Roland Schroeder of General Electric Company noted at the outset of his remarks that “ADR is not an alternative — it is a management tool like any other, to be used when the situation calls for it.”  The core of the challenge is to identify problems that need to be litigated, segregate them from problems that don’t, and proceed accordingly.  But this seemingly straightforward task is usually not done well enough, unless it is formalized, monitored and measured for performance achievement.  GE, said Schroeder, is not in business to fight with shareholders, governments, customers, service providers and other essential stakeholders.  It is in business to create value, and litigation emphatically does not create value.  The company seeks to identify exposure early, book liabilities accurately, find out whether payment will be due and in what quantum, and get liabilities behind it.  Therefore, Early Case Assessment is at the heart of the system. 

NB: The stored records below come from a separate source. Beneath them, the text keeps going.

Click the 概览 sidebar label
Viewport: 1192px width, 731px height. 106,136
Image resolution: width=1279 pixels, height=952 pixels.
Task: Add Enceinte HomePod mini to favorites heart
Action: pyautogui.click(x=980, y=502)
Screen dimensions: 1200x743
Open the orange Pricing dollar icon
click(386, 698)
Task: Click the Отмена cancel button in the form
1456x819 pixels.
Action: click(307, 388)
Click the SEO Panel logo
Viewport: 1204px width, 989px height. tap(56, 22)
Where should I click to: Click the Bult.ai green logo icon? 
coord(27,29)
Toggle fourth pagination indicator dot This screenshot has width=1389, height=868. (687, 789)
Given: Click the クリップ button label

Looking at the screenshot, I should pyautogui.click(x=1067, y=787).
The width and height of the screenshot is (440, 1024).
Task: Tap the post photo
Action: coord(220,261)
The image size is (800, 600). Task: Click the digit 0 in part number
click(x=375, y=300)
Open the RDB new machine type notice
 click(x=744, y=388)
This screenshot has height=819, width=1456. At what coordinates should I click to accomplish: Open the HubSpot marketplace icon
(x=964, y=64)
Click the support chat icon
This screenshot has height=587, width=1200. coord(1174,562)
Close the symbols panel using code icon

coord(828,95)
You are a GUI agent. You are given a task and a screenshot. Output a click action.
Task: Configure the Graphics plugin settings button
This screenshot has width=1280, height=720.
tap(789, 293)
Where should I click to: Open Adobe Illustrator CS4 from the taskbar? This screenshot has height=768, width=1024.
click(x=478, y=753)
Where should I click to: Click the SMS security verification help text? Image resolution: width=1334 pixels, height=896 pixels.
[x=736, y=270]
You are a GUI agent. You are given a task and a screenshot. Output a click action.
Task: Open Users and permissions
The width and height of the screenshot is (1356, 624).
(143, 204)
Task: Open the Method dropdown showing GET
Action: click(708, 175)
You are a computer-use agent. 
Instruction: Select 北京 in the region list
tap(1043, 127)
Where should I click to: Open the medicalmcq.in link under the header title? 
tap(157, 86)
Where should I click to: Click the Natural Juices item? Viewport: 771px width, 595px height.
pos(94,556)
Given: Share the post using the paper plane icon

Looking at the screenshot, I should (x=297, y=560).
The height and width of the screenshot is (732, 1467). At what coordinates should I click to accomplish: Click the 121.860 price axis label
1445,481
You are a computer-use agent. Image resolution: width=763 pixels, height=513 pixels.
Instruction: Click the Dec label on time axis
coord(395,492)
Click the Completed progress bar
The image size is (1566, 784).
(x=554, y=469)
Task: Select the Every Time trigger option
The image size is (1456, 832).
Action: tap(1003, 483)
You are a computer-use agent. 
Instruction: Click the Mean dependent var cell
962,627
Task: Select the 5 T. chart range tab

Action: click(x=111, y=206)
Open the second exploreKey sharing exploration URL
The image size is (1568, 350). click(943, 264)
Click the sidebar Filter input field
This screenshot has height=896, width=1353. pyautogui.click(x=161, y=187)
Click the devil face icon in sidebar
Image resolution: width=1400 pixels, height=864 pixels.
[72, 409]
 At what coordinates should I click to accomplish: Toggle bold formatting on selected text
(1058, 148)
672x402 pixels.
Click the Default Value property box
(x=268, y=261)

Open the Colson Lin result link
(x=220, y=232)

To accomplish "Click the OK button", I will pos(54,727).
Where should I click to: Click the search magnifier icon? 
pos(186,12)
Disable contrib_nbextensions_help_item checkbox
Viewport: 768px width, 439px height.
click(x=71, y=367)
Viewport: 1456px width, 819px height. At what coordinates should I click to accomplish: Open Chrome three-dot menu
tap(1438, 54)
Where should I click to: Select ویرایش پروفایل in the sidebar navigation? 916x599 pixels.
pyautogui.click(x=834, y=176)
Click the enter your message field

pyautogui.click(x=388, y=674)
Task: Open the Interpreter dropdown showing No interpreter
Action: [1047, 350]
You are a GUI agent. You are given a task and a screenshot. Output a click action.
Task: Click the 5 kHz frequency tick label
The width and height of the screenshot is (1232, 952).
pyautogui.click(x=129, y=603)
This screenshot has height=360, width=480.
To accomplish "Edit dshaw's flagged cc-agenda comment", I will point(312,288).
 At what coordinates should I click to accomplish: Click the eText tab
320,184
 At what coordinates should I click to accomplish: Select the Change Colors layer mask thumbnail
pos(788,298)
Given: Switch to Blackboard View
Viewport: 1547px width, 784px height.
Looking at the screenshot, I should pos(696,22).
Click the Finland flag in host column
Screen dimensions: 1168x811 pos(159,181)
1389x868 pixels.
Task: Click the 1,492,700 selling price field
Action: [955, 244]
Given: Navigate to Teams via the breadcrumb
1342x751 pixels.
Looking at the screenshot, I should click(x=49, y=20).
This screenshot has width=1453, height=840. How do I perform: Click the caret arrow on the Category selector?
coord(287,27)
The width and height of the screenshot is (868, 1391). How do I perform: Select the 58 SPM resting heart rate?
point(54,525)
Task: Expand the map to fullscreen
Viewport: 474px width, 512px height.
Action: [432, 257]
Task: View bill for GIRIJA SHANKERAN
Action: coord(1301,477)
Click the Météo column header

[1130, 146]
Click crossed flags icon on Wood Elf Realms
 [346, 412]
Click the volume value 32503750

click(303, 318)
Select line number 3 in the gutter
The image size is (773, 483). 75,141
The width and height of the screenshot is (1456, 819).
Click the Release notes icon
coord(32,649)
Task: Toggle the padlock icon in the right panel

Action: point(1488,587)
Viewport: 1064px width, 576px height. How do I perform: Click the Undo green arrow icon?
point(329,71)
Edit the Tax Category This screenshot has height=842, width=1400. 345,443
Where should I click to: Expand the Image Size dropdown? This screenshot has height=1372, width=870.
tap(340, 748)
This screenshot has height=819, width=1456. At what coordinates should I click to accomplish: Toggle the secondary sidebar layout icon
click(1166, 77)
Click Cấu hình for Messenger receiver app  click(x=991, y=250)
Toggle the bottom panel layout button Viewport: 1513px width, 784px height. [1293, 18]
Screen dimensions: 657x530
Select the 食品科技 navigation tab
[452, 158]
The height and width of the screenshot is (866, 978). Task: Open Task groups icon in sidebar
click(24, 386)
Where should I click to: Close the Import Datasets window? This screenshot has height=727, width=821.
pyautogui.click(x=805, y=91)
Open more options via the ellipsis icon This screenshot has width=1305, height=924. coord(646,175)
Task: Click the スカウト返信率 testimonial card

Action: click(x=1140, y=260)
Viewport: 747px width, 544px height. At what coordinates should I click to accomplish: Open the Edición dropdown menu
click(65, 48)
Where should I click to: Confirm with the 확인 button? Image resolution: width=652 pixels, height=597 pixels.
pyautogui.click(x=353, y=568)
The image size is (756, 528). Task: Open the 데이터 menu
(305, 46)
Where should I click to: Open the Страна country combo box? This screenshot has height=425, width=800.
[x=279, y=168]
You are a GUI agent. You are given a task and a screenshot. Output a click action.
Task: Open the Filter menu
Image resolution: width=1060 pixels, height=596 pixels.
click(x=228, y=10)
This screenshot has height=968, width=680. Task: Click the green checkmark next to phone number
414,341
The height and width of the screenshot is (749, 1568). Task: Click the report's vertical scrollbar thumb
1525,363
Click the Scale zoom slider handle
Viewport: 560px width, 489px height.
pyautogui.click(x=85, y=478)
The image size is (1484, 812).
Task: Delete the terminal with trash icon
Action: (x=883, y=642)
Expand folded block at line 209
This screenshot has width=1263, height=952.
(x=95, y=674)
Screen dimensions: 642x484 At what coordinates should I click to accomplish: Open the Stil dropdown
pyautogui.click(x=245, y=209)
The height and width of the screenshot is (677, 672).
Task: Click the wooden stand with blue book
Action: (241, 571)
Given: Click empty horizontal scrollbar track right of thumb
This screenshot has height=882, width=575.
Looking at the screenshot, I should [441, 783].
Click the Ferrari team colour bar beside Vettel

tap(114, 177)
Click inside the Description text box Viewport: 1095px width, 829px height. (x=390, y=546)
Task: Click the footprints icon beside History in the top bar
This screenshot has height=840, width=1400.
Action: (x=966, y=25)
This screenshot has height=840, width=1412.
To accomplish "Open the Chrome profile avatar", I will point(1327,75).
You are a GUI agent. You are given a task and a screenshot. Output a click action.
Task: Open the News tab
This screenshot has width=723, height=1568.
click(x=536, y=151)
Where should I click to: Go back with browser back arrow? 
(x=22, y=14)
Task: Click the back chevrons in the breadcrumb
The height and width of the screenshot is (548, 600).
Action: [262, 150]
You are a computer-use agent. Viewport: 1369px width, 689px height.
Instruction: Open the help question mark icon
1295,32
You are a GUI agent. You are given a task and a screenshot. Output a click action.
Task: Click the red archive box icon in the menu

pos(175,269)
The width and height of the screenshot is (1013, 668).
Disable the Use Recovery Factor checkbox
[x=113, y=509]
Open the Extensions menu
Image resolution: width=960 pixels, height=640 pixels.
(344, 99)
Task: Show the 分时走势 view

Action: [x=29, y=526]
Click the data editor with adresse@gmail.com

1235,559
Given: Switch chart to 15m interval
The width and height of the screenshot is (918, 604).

Actions need to be taken, not postponed.  Decisions should be made on the basis of the 80% that you know, not on the 20% that you don’t.  The 2 or 3 notebooks of critical documents can be made early on in a matter, and they will seldom be significantly changed.  What does GE consider a “win”?  That is a function of what GE needs out of the case and how soon it gets it. 

Lawyers are invited to the business table early at GE to learn the deal or the project and to take part in ongoing problem-solving efforts.  Lawyers are better problem-solvers than a lot of their clients give them credit for, said Schroeder.  They can look around the corner, be alert to what is happening, report on what issues competitors are facing.  Similarly, after every case Schroeder conducts a “lessons learned” session with inside and outside counsel and the business people to learn what went wrong, what should be done differently, and what changes might be called for in other contracts or deals.  When asked what advice he would give an outside law firm seeking work from GE, Schroeder said “Make yourself a partner of the company.  Tell us how to get rid of this quickly.”

Vancouver lawyer and consultant Bill MacLeod reminded the audience that business disputes arise in a social context, and that they need to be resolved on terms that reflect shared community values.  Disputants must listen to each other and find out what drives the other party to behave the way it does.  Litigation, says MacLeod, runs on its own script and is driven by procedural and structural compulsions set forth by the court’s insitutional needs.  By contrast, ADR provides a superior forum for companies to listen.